Nonostante i guadagni di Milano, la seduta si è chiusa piuttosto contrastata nel resto d'Europa con i principali listini CAC 40, DAX 30 e FT-SE 100 in ordine sparso. A Piazza Affari Finmeccanica è partita male, ma poi ha subito virato al rialzo diventando il titolo migliore del Ftse-Mib. Contrastate le banche (bene Mediobanca, male Banca Pop Mi) In ribasso A2a. Fuori dal paniere principale, Salini Impregilo è in progresso subito dopo la comunicazione dei conti 2013 e il piano al 2017.

Chiusura in flessione, dicevamo, per la Borsa di Tokyo. In vista di un lungo week-end festivo (venerdì la Borsa giapponese resterà chiusa) l'indice NIKKEI 225 ha registrato una perdita di 238,29 punti (-1,65%). In calo anche l'indice Topix, che ha accusato una perdita dell'1,58% (-18,36 punti) terminando la seduta a 1.145,97 punti parte. Abbastanza vivaci gli scambi, con 2.420 milioni di titoli parti passati di mano. Male anche il resto dell'Asia: a Shanghai il Composite Index ha ripiegato dell'1,40%, mentre a Hong Kong l'indice HANG SENG ha perso l'1,79%. Tutti gli emergenti sono in difficoltà: l'indice Msci Emerging Markets in mattinata perdeva l'1,3%, la flessione più vistosa dallo scorso 3 marzo, anche per via del fatto che un rialzo dei tassi negli Stati Uniti avrebbe l'effetto di drenare risorse da una serie di Paesi in via di sviluppo.

Tra le obbligazioni lo spread tra i titoli di Stato italiani e tedeschi a 10 anni resta sotto la soglia dei 180 punti base a 178, mentre l'equivalente forchetta tra Bonos e Bund rimane più stretta a quota 172. Tra i titoli di Stato stranieri le obbligazioni statunitensi a 2 anni hanno registrato un'impennata dei rendimenti (di 8 punti base) come non accadeva dalla metà del 2011.

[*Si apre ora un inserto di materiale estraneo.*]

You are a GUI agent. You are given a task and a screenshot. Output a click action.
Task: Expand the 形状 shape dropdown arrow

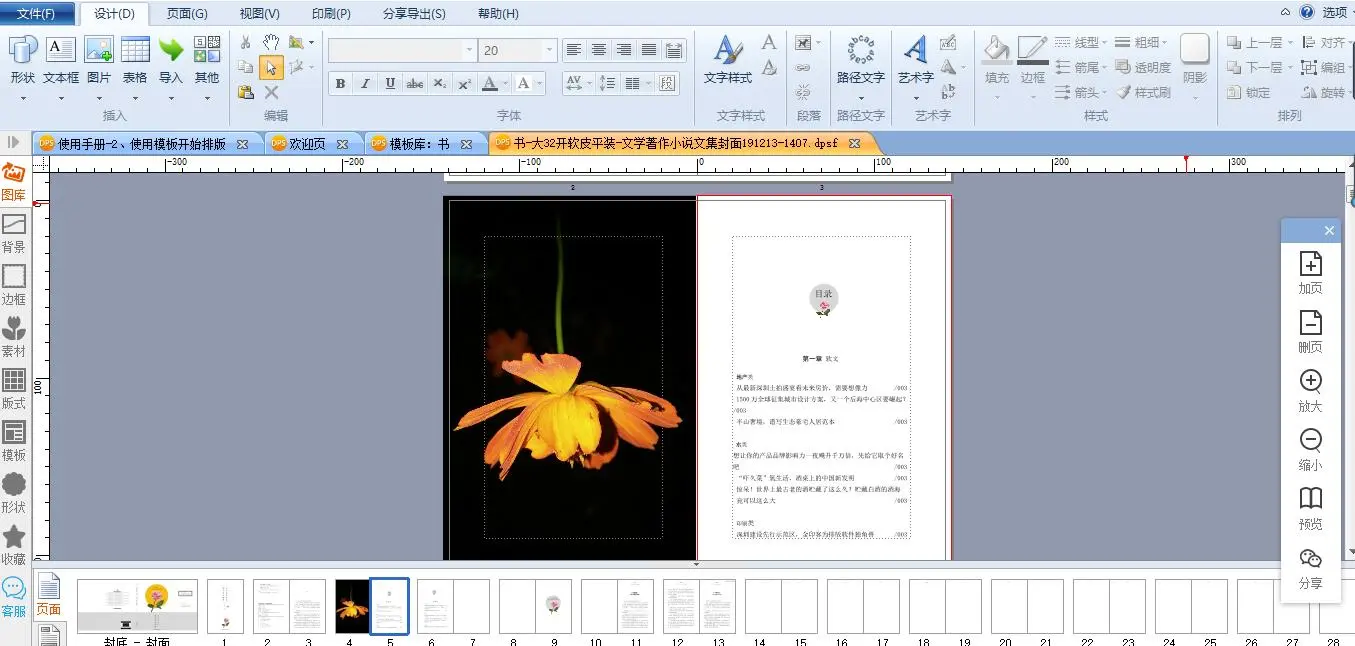(22, 98)
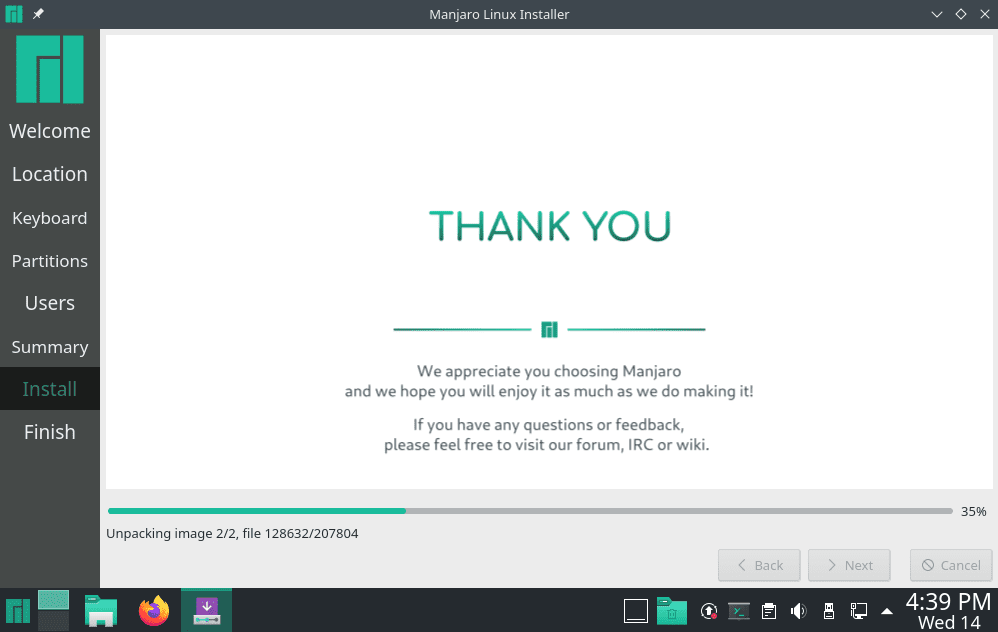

Sul fronte valutario l'effetto più vistoso delle parole di Janet Yellen è stato l'ulteriore rafforzamento del dollaro Usa sceso sotto quota 1,38 contro l'euro (massimi da due settimane), dopo aver sfiorato la soglia psicologica dell'1,40 nei giorni scorsi.

Il petrolio scivola dello 0,50%: il contratto ad aprile - in scadenza oggi - è in ribasso di 50 centesimi a 99,87 dollari al barile. L'oro è in ribasso dell'1,14%: i future con scadenza ad aprile arretrano di 16 dollari a 1.325 dollari l'oncia. Stessa dinamica per il rame, flessione esacerbata - in questo caso - anche da una possibile stretta creditizia in Cina.

In ambito di politiche monetarie, c'è da segnalare che la banca centrale svizzera ha lasciato invariati sia i tassi d'interesse che il backstop (tasso fisso minimo) sul cambio euro/franco svizzero a 1,20 specificando di essere «pronta a comprare quantità illimitate di valuta estera» per contrastare movimenti del cambio che portassero l'euro a scivolare sotto quota 1,20 determinando una rivalutazione indesiderata del franco.